» WHAT YOU NEED TO DO
In the data below, which lines hold the word "computer"? Copy them.

Data extracted from a collection
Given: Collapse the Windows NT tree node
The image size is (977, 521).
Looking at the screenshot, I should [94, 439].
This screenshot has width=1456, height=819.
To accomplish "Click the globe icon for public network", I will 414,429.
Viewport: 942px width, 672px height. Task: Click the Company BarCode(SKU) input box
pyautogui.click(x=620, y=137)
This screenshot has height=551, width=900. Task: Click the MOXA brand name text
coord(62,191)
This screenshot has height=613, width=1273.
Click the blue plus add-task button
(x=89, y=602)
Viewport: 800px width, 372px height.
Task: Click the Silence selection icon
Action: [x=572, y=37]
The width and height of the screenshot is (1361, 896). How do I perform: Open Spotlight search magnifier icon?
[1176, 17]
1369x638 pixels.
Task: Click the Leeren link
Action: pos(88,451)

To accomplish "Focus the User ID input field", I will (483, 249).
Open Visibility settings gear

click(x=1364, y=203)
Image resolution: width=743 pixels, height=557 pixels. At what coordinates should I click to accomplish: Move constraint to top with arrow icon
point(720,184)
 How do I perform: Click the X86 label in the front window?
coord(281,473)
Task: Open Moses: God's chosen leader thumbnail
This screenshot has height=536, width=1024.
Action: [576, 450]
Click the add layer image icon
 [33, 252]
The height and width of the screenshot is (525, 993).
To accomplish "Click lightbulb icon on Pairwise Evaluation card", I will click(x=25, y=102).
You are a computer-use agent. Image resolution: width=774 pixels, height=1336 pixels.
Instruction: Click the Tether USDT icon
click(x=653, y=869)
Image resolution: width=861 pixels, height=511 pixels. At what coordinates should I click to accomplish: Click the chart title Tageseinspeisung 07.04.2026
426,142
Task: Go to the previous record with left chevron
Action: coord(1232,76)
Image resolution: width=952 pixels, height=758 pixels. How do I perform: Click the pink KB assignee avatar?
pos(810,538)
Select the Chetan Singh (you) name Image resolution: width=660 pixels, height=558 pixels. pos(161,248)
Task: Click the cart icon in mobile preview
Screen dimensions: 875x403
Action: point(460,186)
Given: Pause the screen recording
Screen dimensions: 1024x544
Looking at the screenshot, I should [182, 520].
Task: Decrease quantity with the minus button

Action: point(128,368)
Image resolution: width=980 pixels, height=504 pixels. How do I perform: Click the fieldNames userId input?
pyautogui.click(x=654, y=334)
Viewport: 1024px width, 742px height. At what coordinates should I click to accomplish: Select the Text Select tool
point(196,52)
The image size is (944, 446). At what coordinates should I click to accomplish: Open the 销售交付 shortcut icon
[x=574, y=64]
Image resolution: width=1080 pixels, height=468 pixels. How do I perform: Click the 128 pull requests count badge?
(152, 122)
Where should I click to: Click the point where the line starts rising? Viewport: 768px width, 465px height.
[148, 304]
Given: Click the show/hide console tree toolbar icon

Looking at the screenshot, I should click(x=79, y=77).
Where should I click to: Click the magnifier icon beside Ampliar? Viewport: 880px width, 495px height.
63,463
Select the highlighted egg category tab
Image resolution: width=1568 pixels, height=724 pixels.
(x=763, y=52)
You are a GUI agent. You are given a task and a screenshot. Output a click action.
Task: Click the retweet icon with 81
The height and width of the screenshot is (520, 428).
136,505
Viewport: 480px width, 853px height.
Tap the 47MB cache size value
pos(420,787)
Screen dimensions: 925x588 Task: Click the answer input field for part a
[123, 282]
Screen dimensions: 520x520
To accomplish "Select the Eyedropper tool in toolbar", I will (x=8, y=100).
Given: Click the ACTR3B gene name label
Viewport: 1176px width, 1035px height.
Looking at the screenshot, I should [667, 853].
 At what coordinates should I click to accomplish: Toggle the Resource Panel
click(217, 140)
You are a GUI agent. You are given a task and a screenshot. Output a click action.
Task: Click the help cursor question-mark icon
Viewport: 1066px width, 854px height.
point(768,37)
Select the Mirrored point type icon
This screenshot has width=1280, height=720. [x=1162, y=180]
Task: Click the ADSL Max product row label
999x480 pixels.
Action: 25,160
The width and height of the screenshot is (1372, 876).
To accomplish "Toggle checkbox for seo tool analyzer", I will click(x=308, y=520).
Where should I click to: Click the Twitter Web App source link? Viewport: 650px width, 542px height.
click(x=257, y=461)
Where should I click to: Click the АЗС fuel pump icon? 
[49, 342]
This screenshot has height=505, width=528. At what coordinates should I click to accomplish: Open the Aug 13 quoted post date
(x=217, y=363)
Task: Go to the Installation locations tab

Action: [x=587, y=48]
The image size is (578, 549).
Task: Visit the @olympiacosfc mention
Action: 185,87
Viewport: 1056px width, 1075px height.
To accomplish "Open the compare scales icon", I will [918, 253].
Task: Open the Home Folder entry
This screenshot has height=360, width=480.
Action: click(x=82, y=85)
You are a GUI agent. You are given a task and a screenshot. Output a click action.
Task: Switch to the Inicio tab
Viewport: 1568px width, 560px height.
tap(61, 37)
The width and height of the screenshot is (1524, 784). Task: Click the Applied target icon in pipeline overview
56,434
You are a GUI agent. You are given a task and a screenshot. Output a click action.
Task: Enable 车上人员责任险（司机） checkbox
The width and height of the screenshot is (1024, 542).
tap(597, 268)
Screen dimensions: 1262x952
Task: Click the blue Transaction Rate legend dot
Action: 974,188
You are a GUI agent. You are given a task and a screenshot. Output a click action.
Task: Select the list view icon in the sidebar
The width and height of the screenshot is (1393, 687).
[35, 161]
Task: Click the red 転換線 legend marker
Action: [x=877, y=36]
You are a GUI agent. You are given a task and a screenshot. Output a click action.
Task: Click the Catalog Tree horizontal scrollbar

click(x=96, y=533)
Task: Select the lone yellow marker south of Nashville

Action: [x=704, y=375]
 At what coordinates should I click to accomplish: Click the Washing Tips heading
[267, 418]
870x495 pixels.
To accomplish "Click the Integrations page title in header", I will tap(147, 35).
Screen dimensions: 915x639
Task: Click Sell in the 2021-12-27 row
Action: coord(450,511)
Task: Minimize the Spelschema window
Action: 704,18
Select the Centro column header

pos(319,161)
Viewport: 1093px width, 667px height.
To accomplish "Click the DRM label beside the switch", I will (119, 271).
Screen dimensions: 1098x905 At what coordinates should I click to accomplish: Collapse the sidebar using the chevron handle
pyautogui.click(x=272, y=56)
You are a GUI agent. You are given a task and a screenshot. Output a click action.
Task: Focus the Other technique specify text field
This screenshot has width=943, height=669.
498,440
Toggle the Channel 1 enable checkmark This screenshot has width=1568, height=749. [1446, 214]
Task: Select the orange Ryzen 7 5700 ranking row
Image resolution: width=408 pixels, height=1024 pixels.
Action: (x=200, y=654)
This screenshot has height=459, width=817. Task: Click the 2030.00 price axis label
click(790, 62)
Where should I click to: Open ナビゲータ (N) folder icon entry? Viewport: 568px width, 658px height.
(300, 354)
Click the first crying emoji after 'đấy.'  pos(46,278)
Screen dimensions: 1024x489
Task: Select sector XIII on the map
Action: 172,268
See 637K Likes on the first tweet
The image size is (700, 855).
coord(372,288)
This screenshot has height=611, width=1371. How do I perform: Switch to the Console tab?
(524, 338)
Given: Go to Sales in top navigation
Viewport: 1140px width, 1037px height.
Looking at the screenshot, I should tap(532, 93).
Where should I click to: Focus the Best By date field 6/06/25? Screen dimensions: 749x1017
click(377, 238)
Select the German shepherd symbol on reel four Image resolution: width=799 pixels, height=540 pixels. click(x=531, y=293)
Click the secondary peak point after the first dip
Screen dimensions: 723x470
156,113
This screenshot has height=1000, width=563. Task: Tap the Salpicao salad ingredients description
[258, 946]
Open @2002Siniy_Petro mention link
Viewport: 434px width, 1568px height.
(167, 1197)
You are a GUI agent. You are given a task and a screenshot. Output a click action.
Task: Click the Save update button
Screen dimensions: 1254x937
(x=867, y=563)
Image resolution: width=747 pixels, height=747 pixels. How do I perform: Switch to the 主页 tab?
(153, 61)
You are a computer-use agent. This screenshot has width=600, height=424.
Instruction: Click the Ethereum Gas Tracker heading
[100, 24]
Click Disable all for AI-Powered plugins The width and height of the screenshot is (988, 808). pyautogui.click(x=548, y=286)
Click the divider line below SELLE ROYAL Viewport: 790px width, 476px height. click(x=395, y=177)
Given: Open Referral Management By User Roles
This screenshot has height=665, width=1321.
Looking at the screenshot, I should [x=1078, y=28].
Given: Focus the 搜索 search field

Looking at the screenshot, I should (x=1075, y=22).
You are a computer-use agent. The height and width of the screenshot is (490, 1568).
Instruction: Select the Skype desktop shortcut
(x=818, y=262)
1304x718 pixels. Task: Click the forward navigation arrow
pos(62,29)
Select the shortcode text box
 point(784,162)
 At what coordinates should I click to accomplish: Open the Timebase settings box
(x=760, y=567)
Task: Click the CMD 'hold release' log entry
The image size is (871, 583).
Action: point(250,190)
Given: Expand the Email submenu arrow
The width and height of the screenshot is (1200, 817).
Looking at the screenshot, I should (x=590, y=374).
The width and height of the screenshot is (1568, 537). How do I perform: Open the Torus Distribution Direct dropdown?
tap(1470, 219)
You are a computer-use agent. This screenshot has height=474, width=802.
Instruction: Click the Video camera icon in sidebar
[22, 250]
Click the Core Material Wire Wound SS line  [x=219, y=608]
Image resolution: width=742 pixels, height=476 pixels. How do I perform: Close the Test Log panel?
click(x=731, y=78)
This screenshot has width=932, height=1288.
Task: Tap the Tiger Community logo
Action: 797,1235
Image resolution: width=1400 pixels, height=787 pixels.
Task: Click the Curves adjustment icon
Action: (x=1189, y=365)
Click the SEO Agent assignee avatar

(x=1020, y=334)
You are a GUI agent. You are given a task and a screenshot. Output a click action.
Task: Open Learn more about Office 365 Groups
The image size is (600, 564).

» WORKED SOLUTION
You are a computer-use agent. Image resolution: width=774 pixels, height=1336 pixels.
You are a computer-use agent. This screenshot has width=600, height=424.
You are a computer-use agent. The height and width of the screenshot is (490, 1568).
You are a computer-use agent. This screenshot has height=474, width=802.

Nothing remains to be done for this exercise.